28 Days Later: Corporate Officer Faces Personal Liability for TCPA Suit For Failing to Stop Calls Less than a Month After Earlier Suit
Here we go again.
A few weeks back we reported on the plight of a CEO who was personally added to a TCPA lawsuit for trying to help his company comply with the law. This story might somehow be worse.
Two California residents—at least one of whom has never even visited the state of Texas—are being sued personally for TCPA violations in the state of Texas today after a court refused to dismiss either of them from the case. The case is Montelongo v. My Fin. Solutions Llc, No. SA-19-CV-00577-JKP, 2020 U.S. Dist. LEXIS 5755 (W.D. Tx. Jan. 14, 2020) and it is a doozy.

§ Activity
Write what comes next in the article about corporate officers facing personal TCPA liability, picking up right after its last sentence.

§ Input data
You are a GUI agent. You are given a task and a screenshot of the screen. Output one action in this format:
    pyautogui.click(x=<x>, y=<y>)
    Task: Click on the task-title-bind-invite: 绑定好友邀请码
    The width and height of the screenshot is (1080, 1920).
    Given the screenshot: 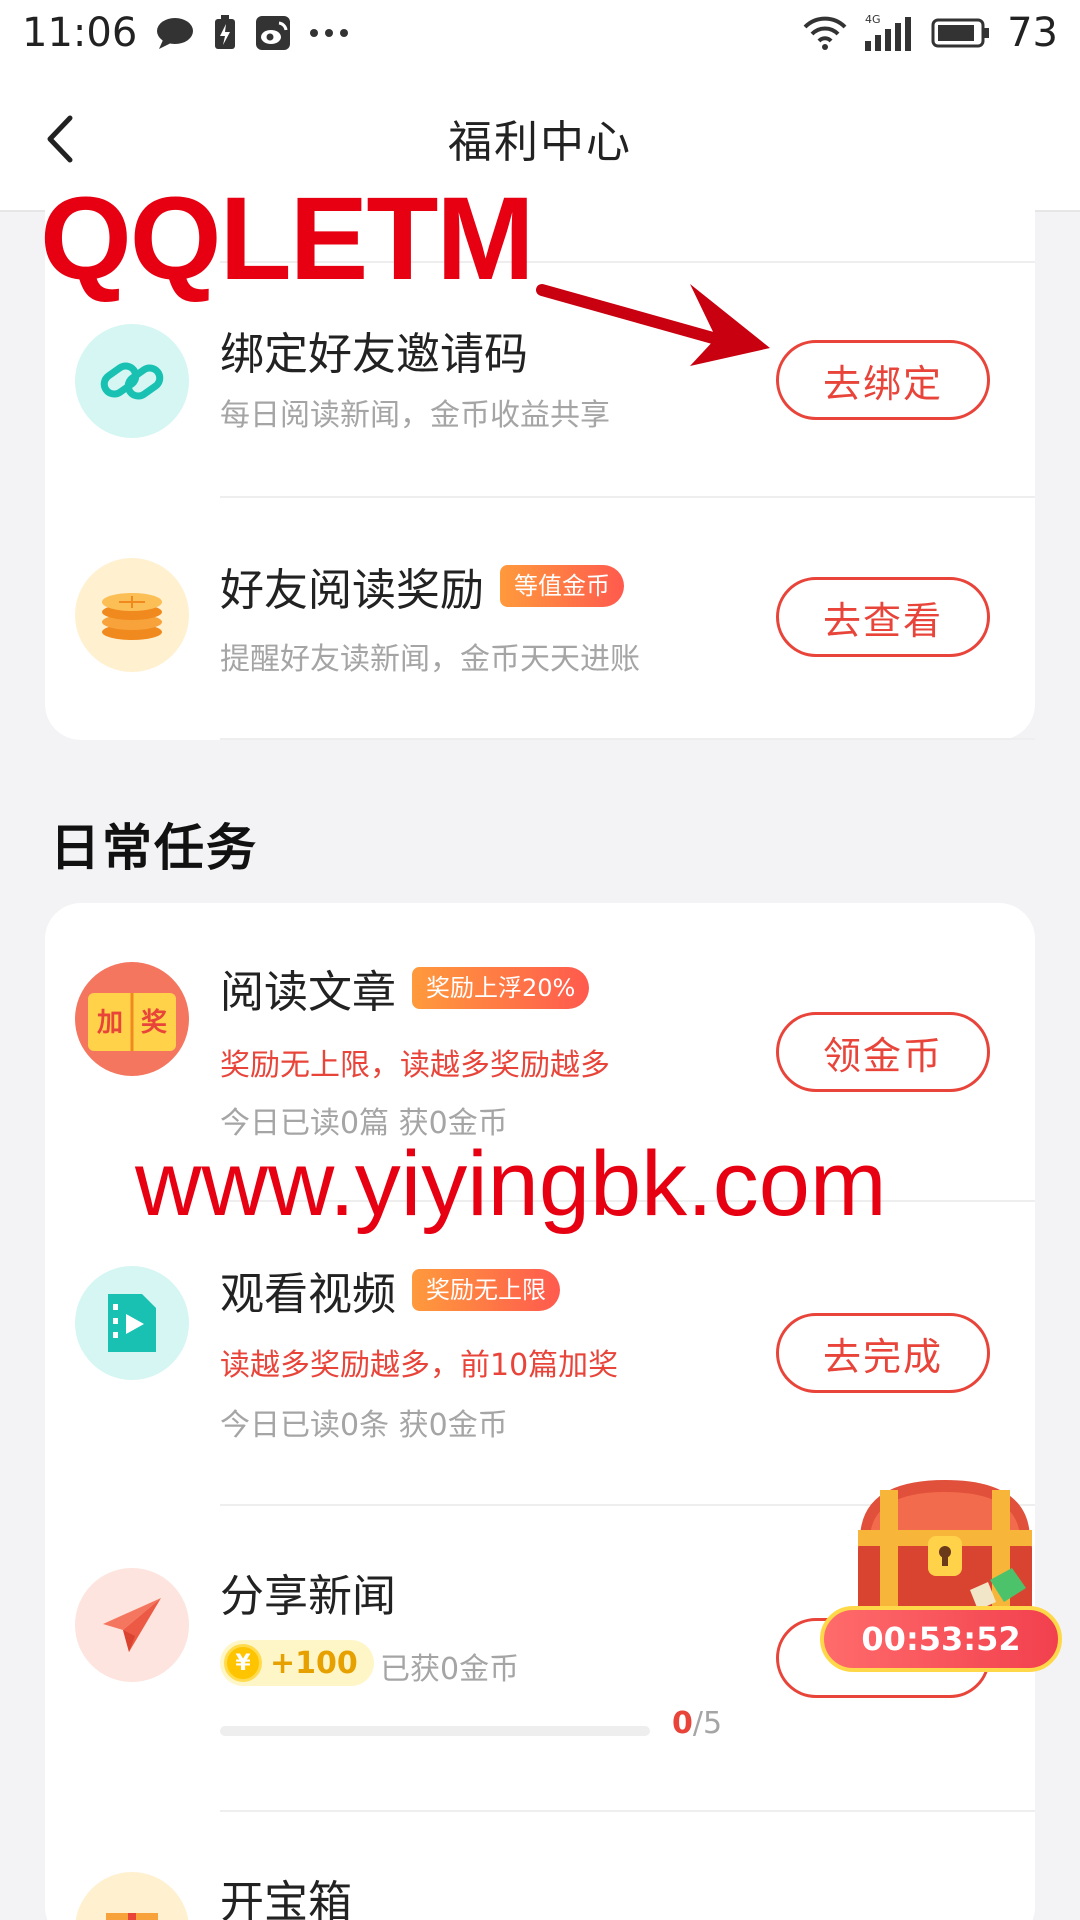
==
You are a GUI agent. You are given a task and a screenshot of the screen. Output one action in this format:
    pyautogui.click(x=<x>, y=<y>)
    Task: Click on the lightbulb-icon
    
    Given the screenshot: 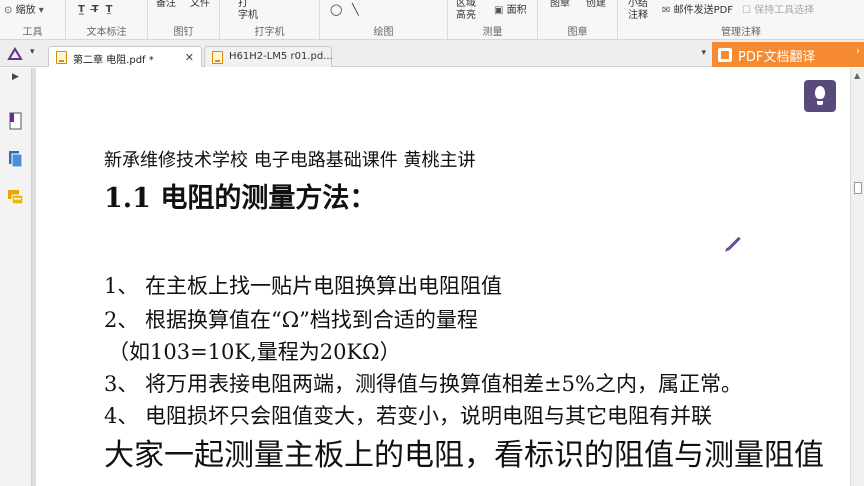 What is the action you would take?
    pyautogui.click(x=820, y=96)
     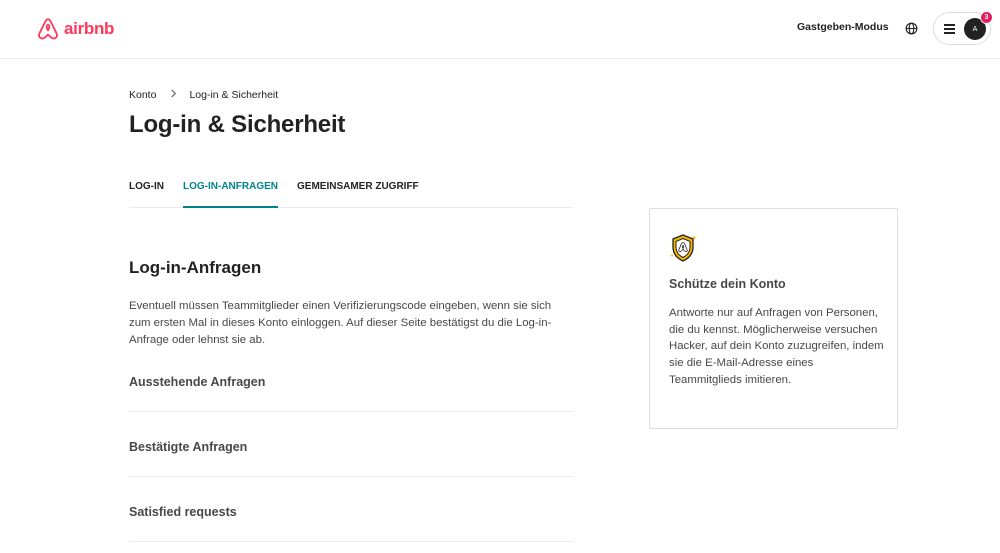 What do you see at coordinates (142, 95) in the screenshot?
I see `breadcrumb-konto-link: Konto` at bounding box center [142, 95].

§ Result below
The first Defendant, Nick Caposio —apparently a call center employee—was personally named in the suit for allegedly making a call from a California call center to a Texas resident pitching his company’s lending products. Although Defendant contends it only called Plaintiff once, Plaintiff alleged that she asked Mr. Caposio to stop calls. Yet—she alleges—she received three additional calls from the same phone number, which she alleges is Mr. Caposio’s direct phone number. On this basis alone, the Court held, Mr. Caposio must face litigation in a jurisdiction he has never visited—his act of calling the Plaintiff and (allegedly) failing to heed her DNC instruction was enough to create “minimum contacts” with the state such that exercising jurisdiction over him was tolerable under the Texas long-arm statute. Translation: because Mr. Caposio called a Texas phone number for his employer he can be personally sued there and must theoretically stand trial in a state he has never been to.
Yet, things get even darker. Let’s discuss the fate of Angela Mirabella.
She did not place the calls at issue at all, but had the dubious task of overseeing Defendant’s TCPA compliance. So she too faces personal liability in the suit. Sound familiar?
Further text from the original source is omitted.